É uma entrevista da Laurinda Alves, para ler na íntegra.
Se fizermos um zoom à humanidade percebemos que cada um de nós está sozinho?
Não... Na Índia, por exemplo, não estão sozinhos. As famílias são maiores, ficam sempre unidas; quando os filhos se casam ficam junto do pai, da mãe, dos avós...
Com tudo o que isso tem de bom e de mau...
Sim, com tudo o que isso tem de bom e de mau.

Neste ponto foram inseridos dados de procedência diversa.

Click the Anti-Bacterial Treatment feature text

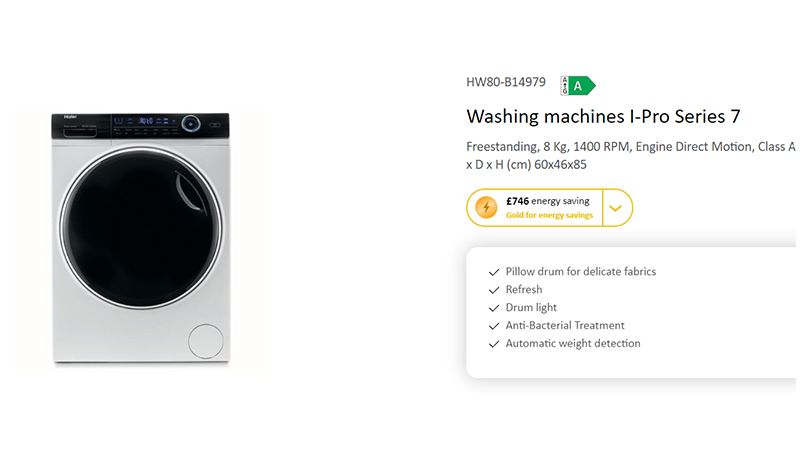[565, 326]
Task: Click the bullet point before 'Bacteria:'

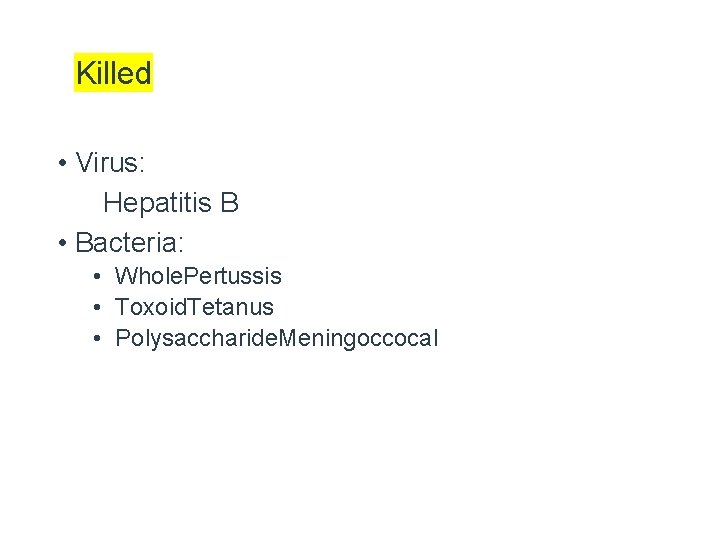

Mas faz com que as pessoas traduzam os sentimentos e a sua forma de se dar de maneiras muito diferentes.
Quando chegaste a Calcutá foste bater à porta das Irmãs da Madre Teresa e escolheste fazer voluntariado no pavilhão dos moribundos. Os pobres mais pobres da Índia não te repugnaram?
Não pensei nisso. As irmãs andavam atrás de nós para usarmos luvas e máscaras e nós, nada. Eu ia muito inspirada pelos "Diários de Che Guevara" e, para mim, as luvas e as máscaras criavam uma distância que não queria. Lembro-me perfeitamente de, no filme, ele estar a tratar de leprosos com os médicos atrás a tentar obrigá-lo a usar luvas, e de ele dizer: "Não quero. As luvas são mais um entrave entre mim e a pessoa."
Fizeste o mesmo?
Sim. E também via outras sem luvas.
Fazias massagens e cantavas para os moribundos?
Cantava e eles adoravam. Às vezes punha--me a cantar no meio da sala, juntava três ou quatro pessoas, voluntários ou noviças, e cantávamos de tudo.
O facto de tocares nas pessoas doentes devolve-lhes a dignidade. Tinhas essa noção?
Sim... Aquilo era muito especial porque o que nós fazíamos era só devolver-lhes dignidade nos últimos momentos de vida. Eles iam morrer e tudo acabava simplesmente ali. Não havia projectos de futuro, nada mais era sustentável ou possível. Cuidar de moribundos é um gesto inteiramente gratuito.
O princípio da Madre Teresa foi esse mesmo: dar de graça e devolver a dignidade.
Tratar dos que nunca tiveram nada e iam morrer sem nada. No fundo é não querermos que morram sem saberem o que é ter alguém a cuidar deles, alguém a ter respeito pelo pudor deles, a trocar--lhes a roupa com delicadeza, a dar-lhes de comer, a limpar as feridas e tudo o resto.
A escatologia toda associada ao estado terminal. Não te faziam confusão os cheiros?
Tentava não pensar nisso e continuava ali a cantar, a dar-lhes massagens com óleo, porque eles têm a pele muito seca e gostam muito destes gestos.
Simplesmente estavas em comunhão com eles.
Sim. E aprendi que há gestos que são muito pequenos mas fazem o outro grande.
O que mais te marcou nesta viagem à volta do mundo?
O voluntariado. Foi o grande objectivo da minha viagem e foi "O" sentido. Viajar sem sentido, em minha opinião, é perigoso.